Cream Circle
King's Circle has become cream circle due to the proliferation of ice-cream shops
This was published on 24 Aug 2012 in the Mumbai Mirror and on my site www.manfrommatunga.com.
Here is the archive link.
Voltaire once said, “ice-cream is exquisite. What a pity it isn’t illegal”. For me, ice-cream is one of those things that would make life incomplete, if it didn’t exist.
I remember as a kid, my Mom making ice-cream at home using a manual churning machine that was packed on the outside with salt and ice. My sister and I would take turns turning the handle of the churner and a few hours later we would have some amazing bone-chilling ice-cream ready. The best part was that you could make your own flavors; the one we made the most was “sitafal”, with whole chunky pieces of the fruit adding a nice “meaty” feel to the experience.
Our home-made ice-cream used to find its parallels in the Dimple ice-creamthat was sold from an outlet opposite Don Bosco High School.

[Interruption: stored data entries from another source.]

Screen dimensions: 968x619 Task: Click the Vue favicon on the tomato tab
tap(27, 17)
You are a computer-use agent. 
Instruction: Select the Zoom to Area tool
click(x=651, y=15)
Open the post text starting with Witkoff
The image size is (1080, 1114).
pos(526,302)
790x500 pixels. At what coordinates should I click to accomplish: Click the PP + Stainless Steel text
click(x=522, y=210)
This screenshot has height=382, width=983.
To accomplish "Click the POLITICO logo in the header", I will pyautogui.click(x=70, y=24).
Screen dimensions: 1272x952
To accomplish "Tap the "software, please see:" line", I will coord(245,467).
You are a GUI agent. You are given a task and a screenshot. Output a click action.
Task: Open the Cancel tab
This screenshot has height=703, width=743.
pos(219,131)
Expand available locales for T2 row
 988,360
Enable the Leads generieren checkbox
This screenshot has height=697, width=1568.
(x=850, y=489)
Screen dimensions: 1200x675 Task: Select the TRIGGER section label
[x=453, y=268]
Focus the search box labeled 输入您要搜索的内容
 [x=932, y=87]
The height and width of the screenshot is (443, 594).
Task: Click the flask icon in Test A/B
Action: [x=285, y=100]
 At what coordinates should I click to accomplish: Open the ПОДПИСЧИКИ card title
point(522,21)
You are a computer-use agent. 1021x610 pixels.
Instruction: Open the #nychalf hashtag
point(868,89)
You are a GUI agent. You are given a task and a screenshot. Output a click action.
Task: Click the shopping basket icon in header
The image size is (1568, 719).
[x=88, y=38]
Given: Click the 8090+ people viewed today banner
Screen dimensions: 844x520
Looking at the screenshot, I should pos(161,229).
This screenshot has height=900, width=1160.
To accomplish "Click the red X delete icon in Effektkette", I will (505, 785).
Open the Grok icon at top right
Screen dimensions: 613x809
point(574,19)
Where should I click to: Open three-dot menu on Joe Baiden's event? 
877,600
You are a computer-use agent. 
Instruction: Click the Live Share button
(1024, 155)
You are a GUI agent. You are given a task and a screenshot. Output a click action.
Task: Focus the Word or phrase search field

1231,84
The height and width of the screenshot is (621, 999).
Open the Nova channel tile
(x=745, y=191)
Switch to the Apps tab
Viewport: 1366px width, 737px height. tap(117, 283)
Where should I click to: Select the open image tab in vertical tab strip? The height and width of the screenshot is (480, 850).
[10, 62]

Years after the outlet shut down, Dimple ice-cream was still available within Classic, the restaurant that replaced Dimple. A couple of years ago, a new Dimple ice-cream outlet opened where Student’s Book Centre used to be, selling exotic, elaborate flavors including “peru” but this too shut down eventually and Classic now sells Apsara ice-cream, the roast almond perhaps being the most popular.
While we would occasionally actually “go out” for ice-cream, it was a trip to Rajkot a few years ago that opened my eyes to what “going out for ice-cream” in Gujarat means. We were having dinner at a colleague’s place and around midnight, just when I was hoping to get back to the hotel and sleep, everyone decided to “go out” for ice-cream. Apparently the local family would do this every single day and dinner was considered incomplete without that one post-dinner outing for ice-cream.
Well, guess what! King’s Circle is slowly becoming Gujarat Ice-Cream circle anyway. Notwithstanding the failure of Baskin Robbins in the shop where Abbas Library used to be (and if you still want Baskin Robbins, you can get tubs at Sahakari Bhandari which also sells London Dairy tubs), a bunch of new parlors has mushroomed in the last few years, two of them in the last few weeks.
Among the longer-term survivors have been Natural, located just off the Circle in the lane towards Khalsa College, and the softy ice-cream served from a shop between Anand Bhuvan and Mysore Café, which is quite popular, especially in the evenings and on weekends as a post Udipi meal sweetener.
A couple of months back, I had mentioned Dairy Don, a chain from Surat that sells interestingly different ice-cream sandwiches and paan ice-creams. The newest entrant is an outlet of Havmor, an Ahmedabad based chain that sells regular ice-creams, situated where Himanshu Electricals used to be. On the far end of the Circle, next to Fu-Yong is a Gelato Italiana outlet as well, serving (obviously) gelatos and sorbets.
Pankaj Juice Centre sells kulfis and its own brand of “home-made” ice-creams. Rasna Panjab and other restaurants around the Circle also sell commercial ice-cream. And if you still want the standard family pack ice-creams to use at home, the Amul vanilla and butter-scotch packs are also available at the Shri Krishna store just next to Natural.
King’s Circle can officially now change its name to Cream Circle (thanks Ashish Ajmera for introducing me to that term) with some form of ice-cream available virtually throughout the day to satisfy all kinds of cravings and desires. At least for this one thing, the Circle is completely self-sufficient, obviating the need to go anywhere else, if all you want to do is to take care of your sweet (and cold) tooth.